* What the exercise asks *
Give back exactly the lines from the start of the entries below to the line holding "Task: Click the", that line included, and leave every picture out.

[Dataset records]
+++
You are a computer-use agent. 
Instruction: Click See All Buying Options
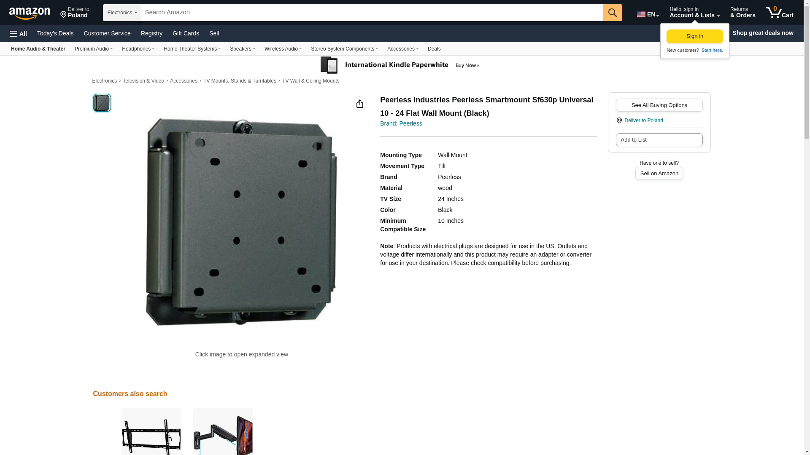pyautogui.click(x=659, y=105)
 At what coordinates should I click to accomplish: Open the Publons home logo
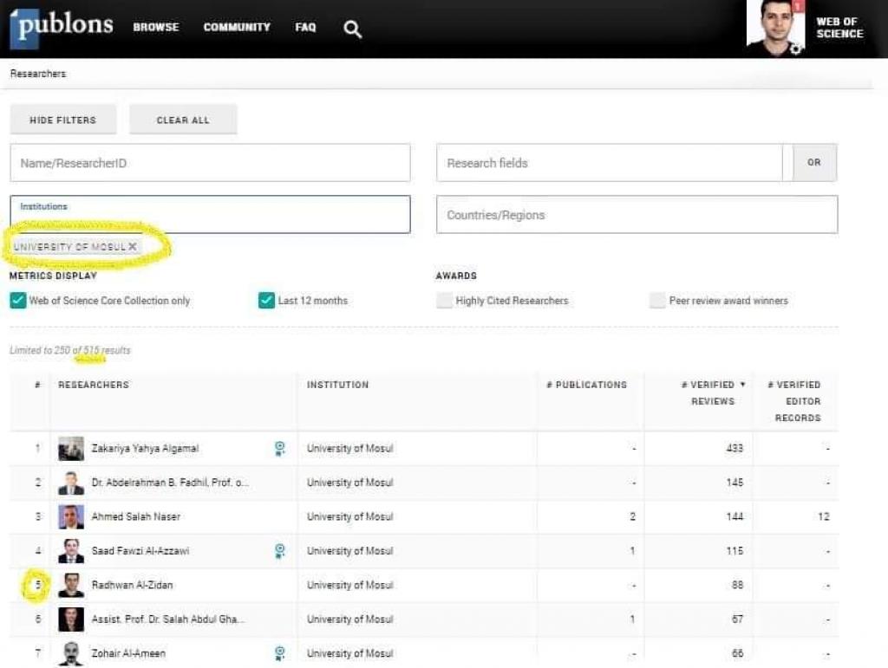point(62,27)
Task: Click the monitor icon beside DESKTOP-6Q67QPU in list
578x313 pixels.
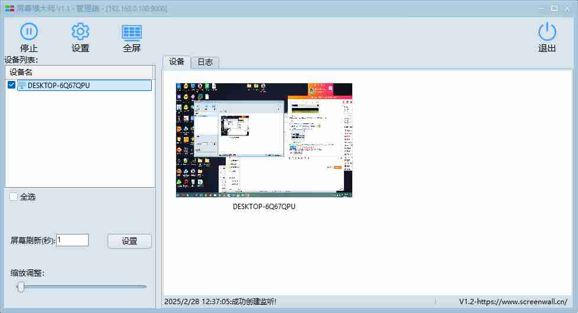Action: click(22, 86)
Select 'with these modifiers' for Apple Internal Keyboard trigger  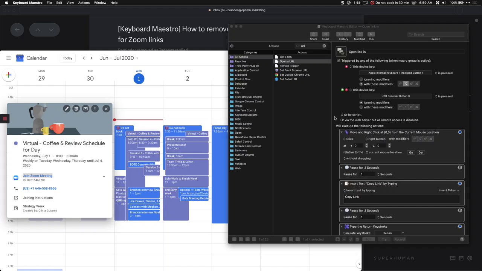pyautogui.click(x=361, y=84)

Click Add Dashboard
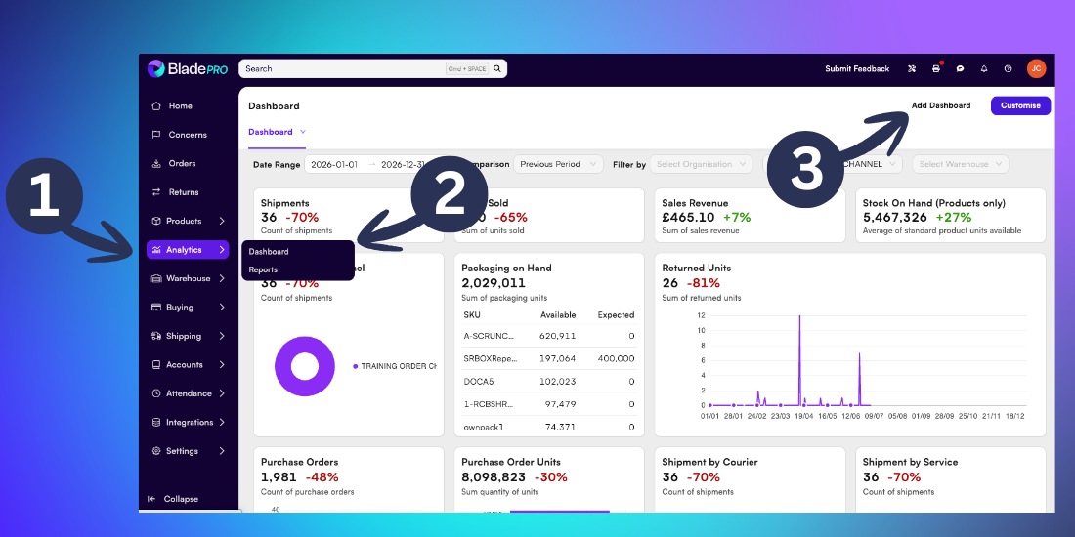pyautogui.click(x=940, y=105)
+++
* Response to the task *
You are a computer-use agent. 
Instruction: Click See All Buying Options
pyautogui.click(x=659, y=105)
 At what coordinates should I click to accomplish: Open the Publons home logo
point(62,27)
Task: Click the monitor icon beside DESKTOP-6Q67QPU in list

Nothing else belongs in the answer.